Emscripten: segmentation fault: wasm module tries to alloc memory from the stack

Created on 12 Jul 2020  Â·  14Comments  Â·  Source: emscripten-core/emscripten

During the last 2 days, I've been trying to fix a segmentation fault error and now with -s SAFE_HEAP_LOG=1 I think emscripten consistently identifies the problem.

After successfully porting a few Unix tools, I'm now working to port the xz compressor (https://tukaani.org/xz/) to wasm in the browser. However, its wasm version only works on the command line ("node xz.js") but not on the browser.
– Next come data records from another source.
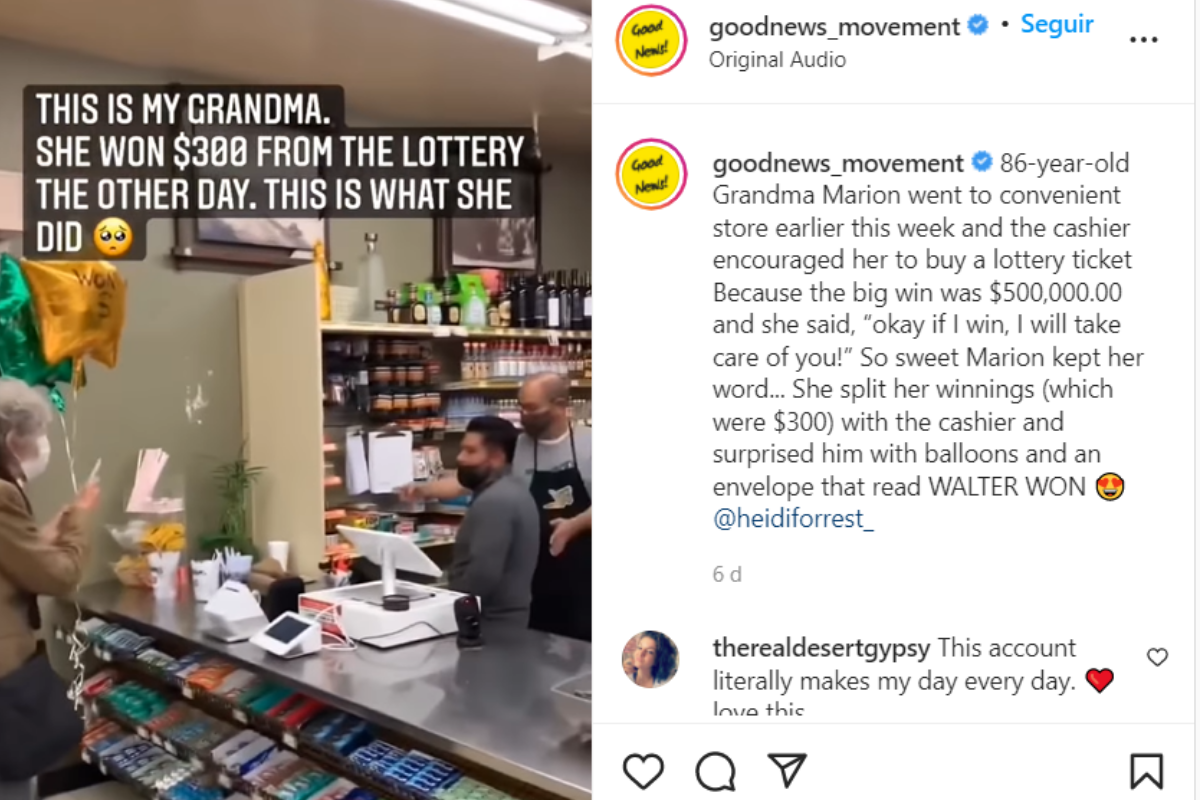Click the 6 d timestamp
Image resolution: width=1200 pixels, height=800 pixels.
727,575
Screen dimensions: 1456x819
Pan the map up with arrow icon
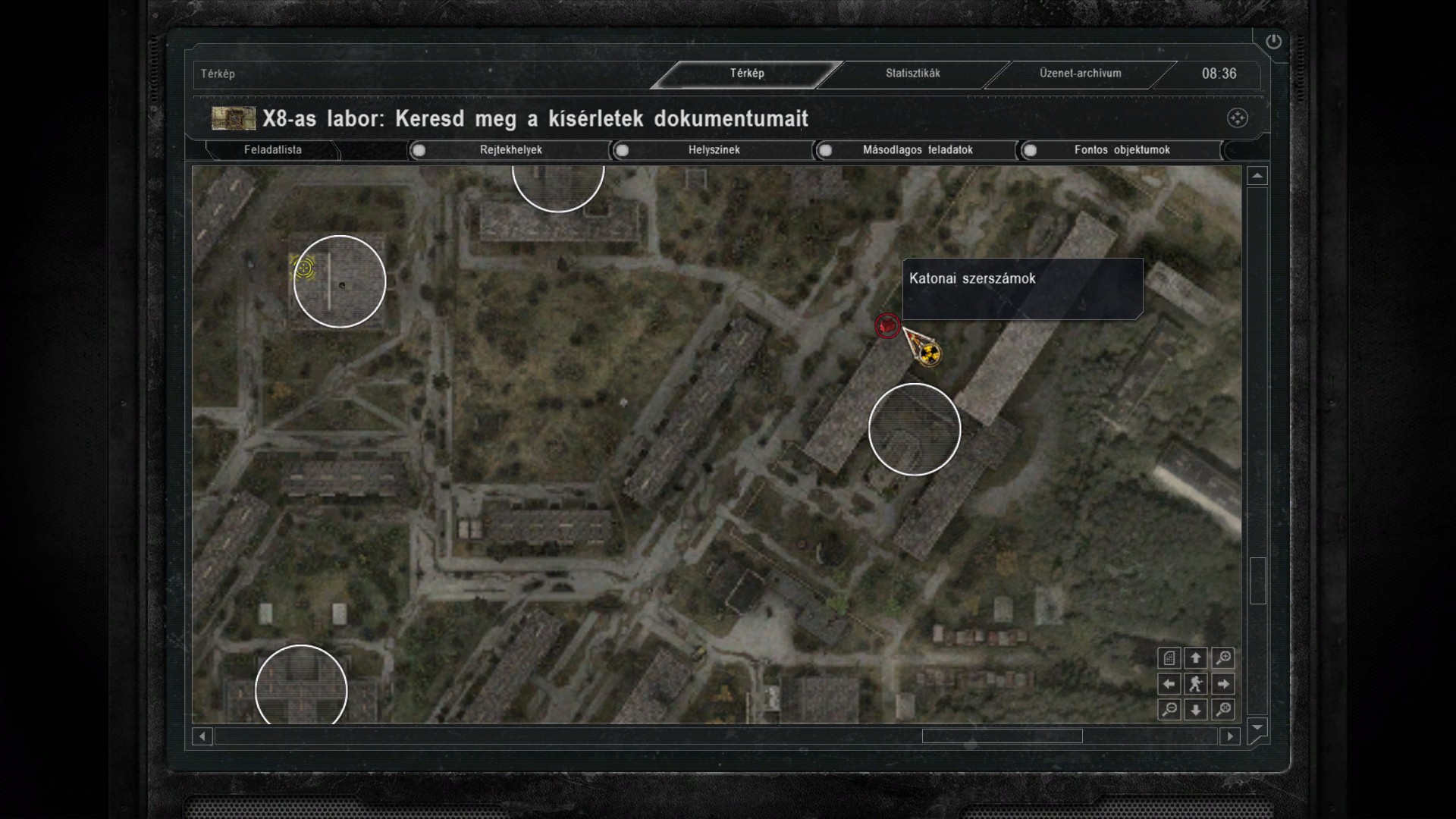(x=1196, y=657)
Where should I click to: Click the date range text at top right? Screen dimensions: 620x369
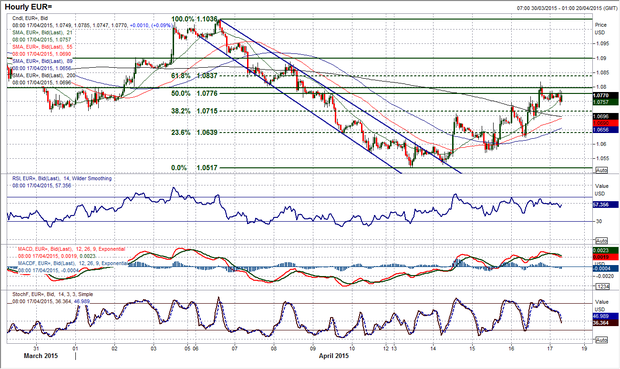point(567,8)
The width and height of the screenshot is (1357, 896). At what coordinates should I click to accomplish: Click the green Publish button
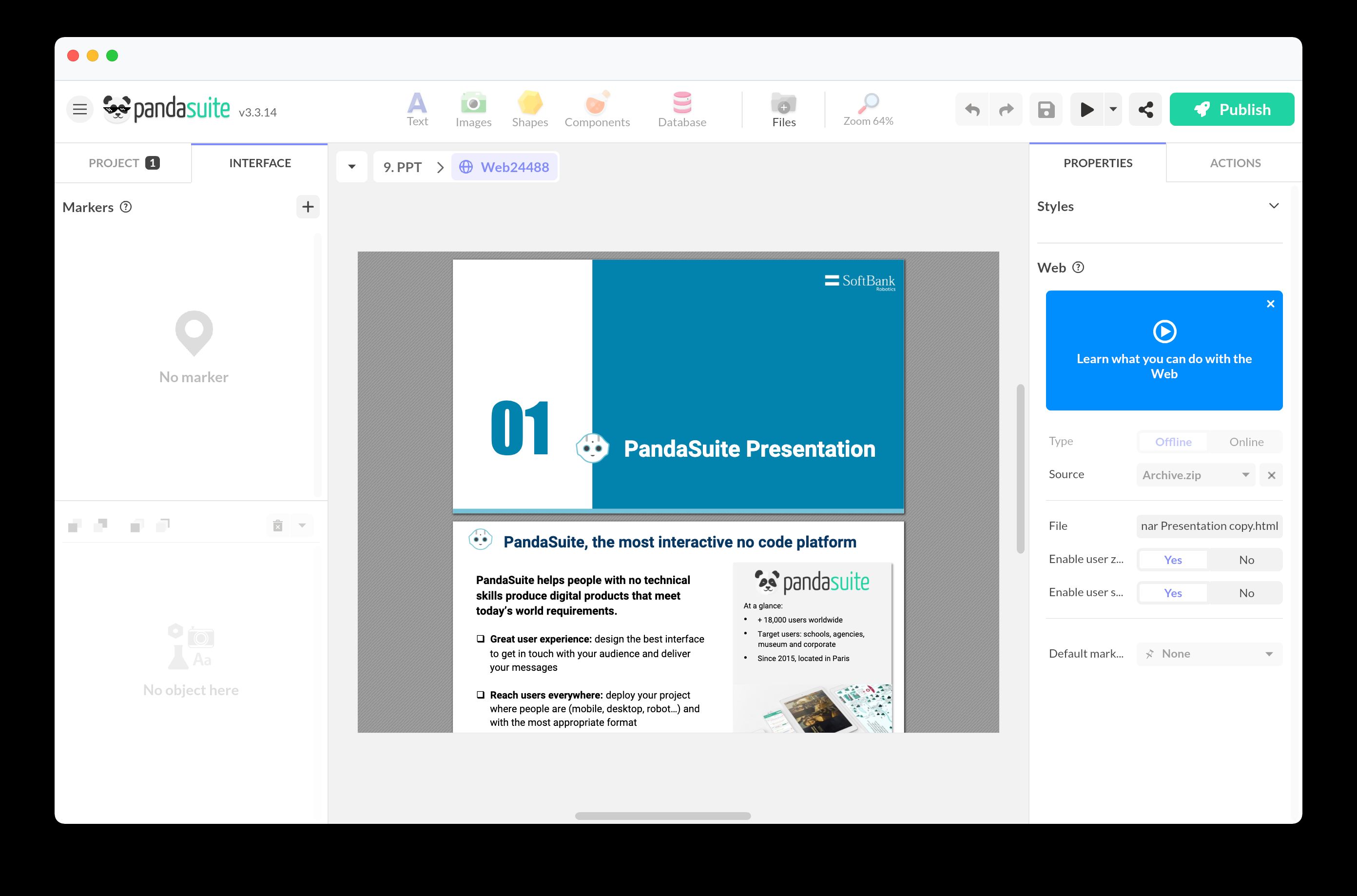1231,109
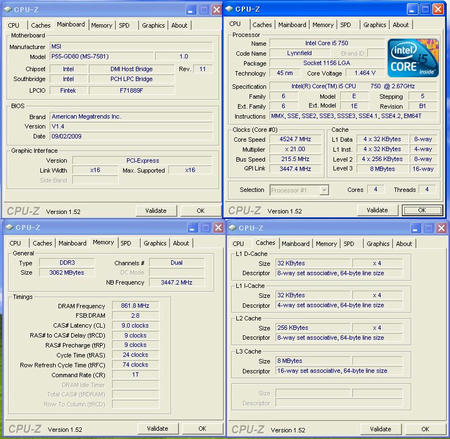The width and height of the screenshot is (450, 439).
Task: Click the Intel Core i5 logo badge
Action: [x=413, y=58]
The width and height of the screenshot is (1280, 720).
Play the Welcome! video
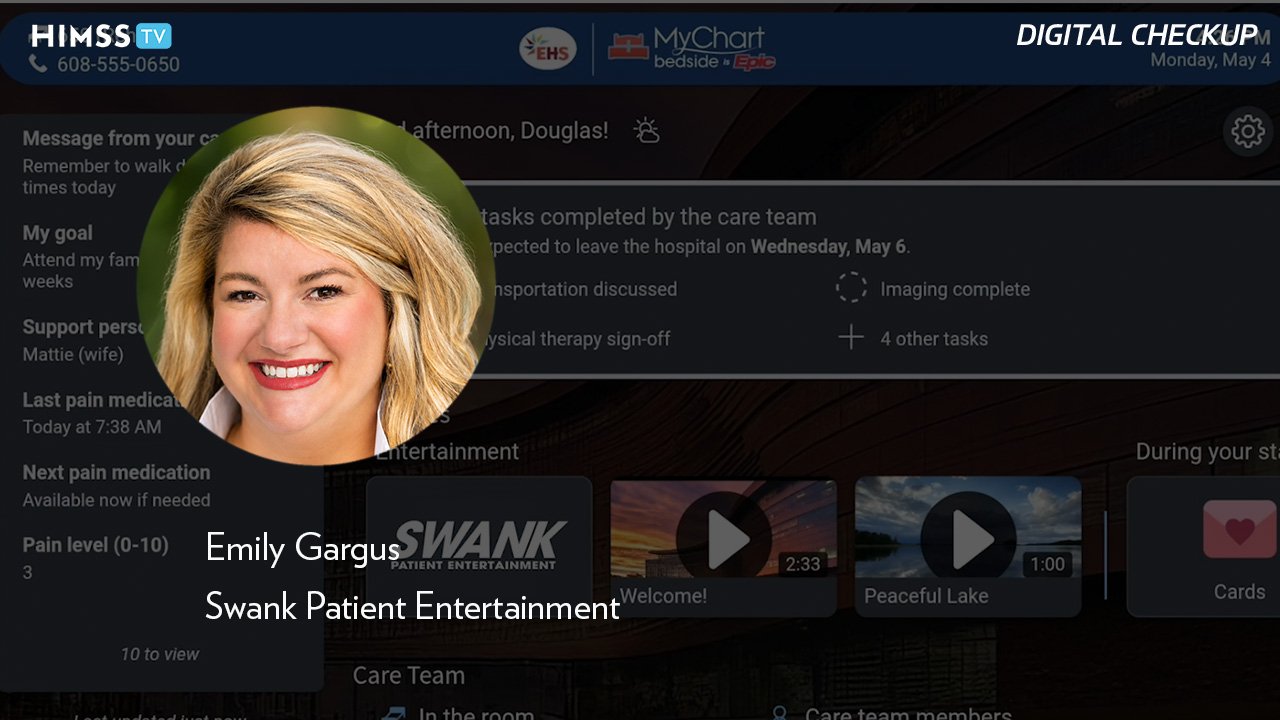(723, 547)
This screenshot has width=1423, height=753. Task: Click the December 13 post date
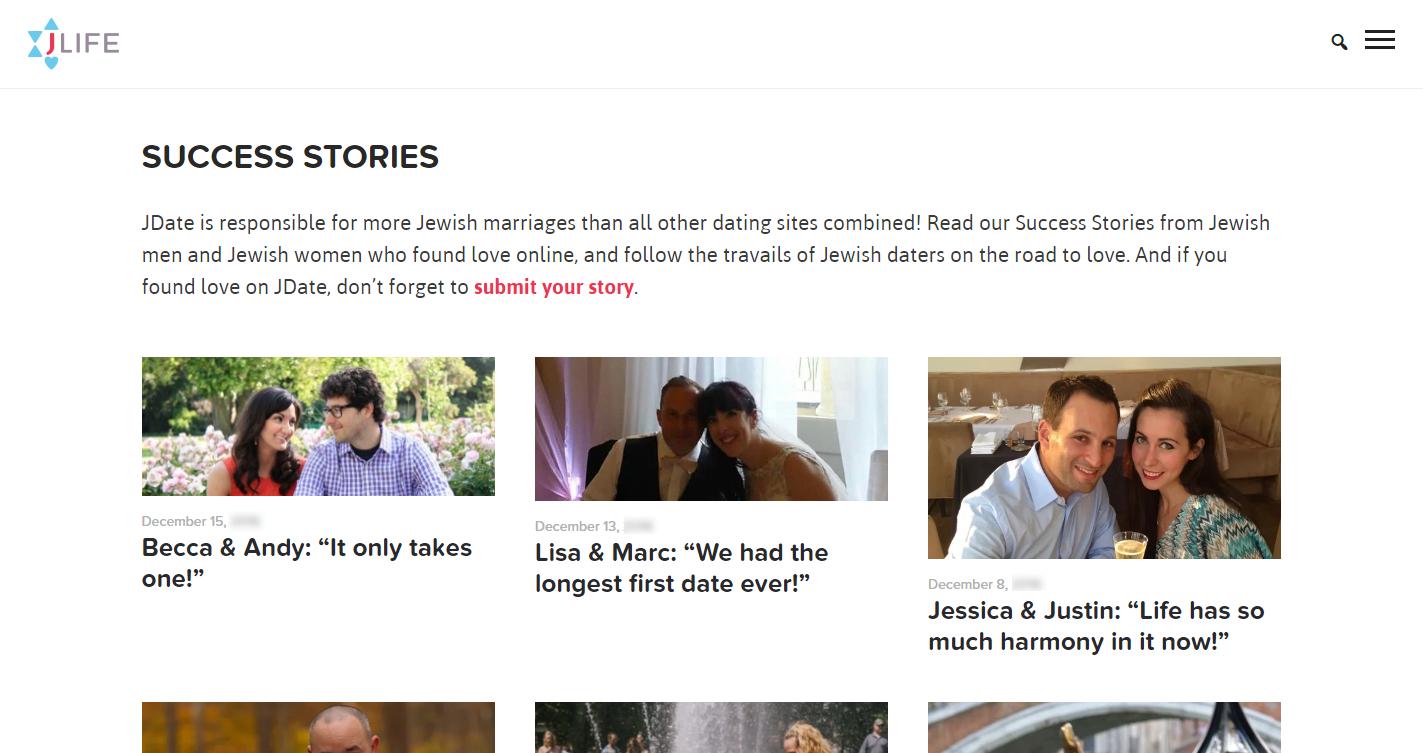(594, 526)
On the browser, the memory profiler tells me that my total heap size is 16MB, the STATIC memory area size is 66.5kB and the STACK memory area size is 5MB. So, in one way or the other, the wasm module insists on trying to allocate below the start of the heap area.

This is how the logs look like before I call it on the JS console:

SAFE_HEAP store: 5312143,97,1,,104
SAFE_HEAP store: 5312144,109,1,,105
SAFE_HEAP store: 5312145,0,1,,106
SAFE_HEAP store: 5311752,2,1,,107
SAFE_HEAP store: 5311780,0,4,,108

But when I run Module.callMain([ "--help" ]) the first time:

SAFE_HEAP store: 66132,63,4,,109
segmentation fault

The xz's source code doesn't seem to have a hardcoded memory allocation address, so I don't understand why it is trying to allocate on a position so low.

And when I repeat it:

SAFE_HEAP store: 5311480,2,1,,110
SAFE_HEAP store: 5311508,0,4,,111
segmentation fault

When running the equivalent command on node node xz.js --help, it works nicely:

$ node xz.js --help
SAFE_HEAP store: 5311996,7,4,,0
SAFE_HEAP store: 5311992,136,4,,1
SAFE_HEAP store: 5312008,5312048,4,,2
SAFE_HEAP store: 5312048,85,1,,3
.... etc ...
Usage: <path>/xz.js [OPTION]... [FILE]...
Compress or decompress FILEs in the .xz format.
... etc ...

At this point, I tried lots of combinations of the Emscripten settings (within reason) but nothing seems to work. I tried to reduce the stack to the minimum size (1kB), but the heap still starts above 66,000 bytes. Finally, I also tried to run it on both Chrome and Safari, and the results are the same.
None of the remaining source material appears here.